Pénélope Bagieu, The Witches by Roald Dahl: The Graphic Novel, Scholastic, November 2020, 304 pp., RRP $24.99 (pbk), ISBN 9781760978303
Roald Dahl’s The Witches, written in 1983 was the first scary book I remember borrowing from the school library. If you aren’t familiar with the story, it’s a slightly horrid, but funny story about witches who are hidden all around us and how an eight year old boy and his grandmother come face to face with the Grand High Witch herself.
Penelope Bagieu’s graphic novel adaptation of The Witches is marvellous. Bagieu is a French author and illustrator, best known for winning the 2019 Eisner Award for Best U.S. Edition of International Material at Comic-Con for Brazen: Rebel Ladies Who Rocked the World.

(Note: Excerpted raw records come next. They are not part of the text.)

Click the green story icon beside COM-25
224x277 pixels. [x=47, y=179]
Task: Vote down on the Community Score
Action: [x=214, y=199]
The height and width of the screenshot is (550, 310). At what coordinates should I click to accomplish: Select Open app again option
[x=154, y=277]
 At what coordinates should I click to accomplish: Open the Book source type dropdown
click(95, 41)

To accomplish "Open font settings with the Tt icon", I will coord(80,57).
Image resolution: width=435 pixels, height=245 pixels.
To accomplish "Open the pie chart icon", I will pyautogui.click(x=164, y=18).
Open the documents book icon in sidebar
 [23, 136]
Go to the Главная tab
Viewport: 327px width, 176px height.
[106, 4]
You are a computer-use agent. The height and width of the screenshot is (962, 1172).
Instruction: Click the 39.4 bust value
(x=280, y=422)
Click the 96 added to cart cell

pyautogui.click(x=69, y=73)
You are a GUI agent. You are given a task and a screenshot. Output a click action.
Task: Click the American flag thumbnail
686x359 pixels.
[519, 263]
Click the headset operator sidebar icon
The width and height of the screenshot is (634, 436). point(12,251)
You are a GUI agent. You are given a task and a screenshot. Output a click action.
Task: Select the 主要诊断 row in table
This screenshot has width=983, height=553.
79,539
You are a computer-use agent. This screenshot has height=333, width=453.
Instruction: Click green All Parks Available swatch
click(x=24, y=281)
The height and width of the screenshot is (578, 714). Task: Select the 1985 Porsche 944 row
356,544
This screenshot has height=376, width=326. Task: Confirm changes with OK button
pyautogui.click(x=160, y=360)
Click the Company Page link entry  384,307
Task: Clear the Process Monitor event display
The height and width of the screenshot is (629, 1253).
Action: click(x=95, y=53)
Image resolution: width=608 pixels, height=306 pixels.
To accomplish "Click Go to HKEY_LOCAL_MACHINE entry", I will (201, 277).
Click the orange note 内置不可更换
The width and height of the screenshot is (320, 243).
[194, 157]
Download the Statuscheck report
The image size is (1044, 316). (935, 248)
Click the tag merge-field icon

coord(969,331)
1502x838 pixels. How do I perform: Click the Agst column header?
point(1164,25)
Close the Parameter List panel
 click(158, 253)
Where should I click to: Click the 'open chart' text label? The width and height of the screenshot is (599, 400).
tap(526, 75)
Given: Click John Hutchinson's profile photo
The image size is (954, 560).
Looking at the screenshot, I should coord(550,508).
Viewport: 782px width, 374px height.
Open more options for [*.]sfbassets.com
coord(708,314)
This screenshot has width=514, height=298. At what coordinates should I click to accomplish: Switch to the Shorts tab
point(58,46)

Bagieu’s unique and distinctive cartoon illustrations feel like they amplify that original magic of duo Roald Dahl and illustrator Quentin Blake. In this adaptation, Bagieu has illustrated and written the dialogue. Not everyone will agree with changes to a story considered a classic, but the changes are small details that are effective in updating the story to fit more seamlessly into 2020.
Every panel is a delight to explore and retains the wit, giggles, and terror of Dahl’s telling. The text is enjoyable to read aloud, and the use of wordless panels impart lots of atmosphere. Bagieu’s cartoon style suits The Witches, from cigar-smoking Grandmamma, to the diabolical terror of The Grand High Witch. The graphic novel format works very well for this story to give a sense of place, when all the action takes place in a hotel. There are interesting visual perspectives and feature pages that seamlessly race readers’ eyes through the pages.
Penelope Bagieu’s graphic novel adaptation of The Witches is suitable for readers aged 7 and over. Irresistibly eye-catching for all ages, it should attract a whole new group of readers and even spawn a new appetite for more graphic novel versions of Dahl’s stories.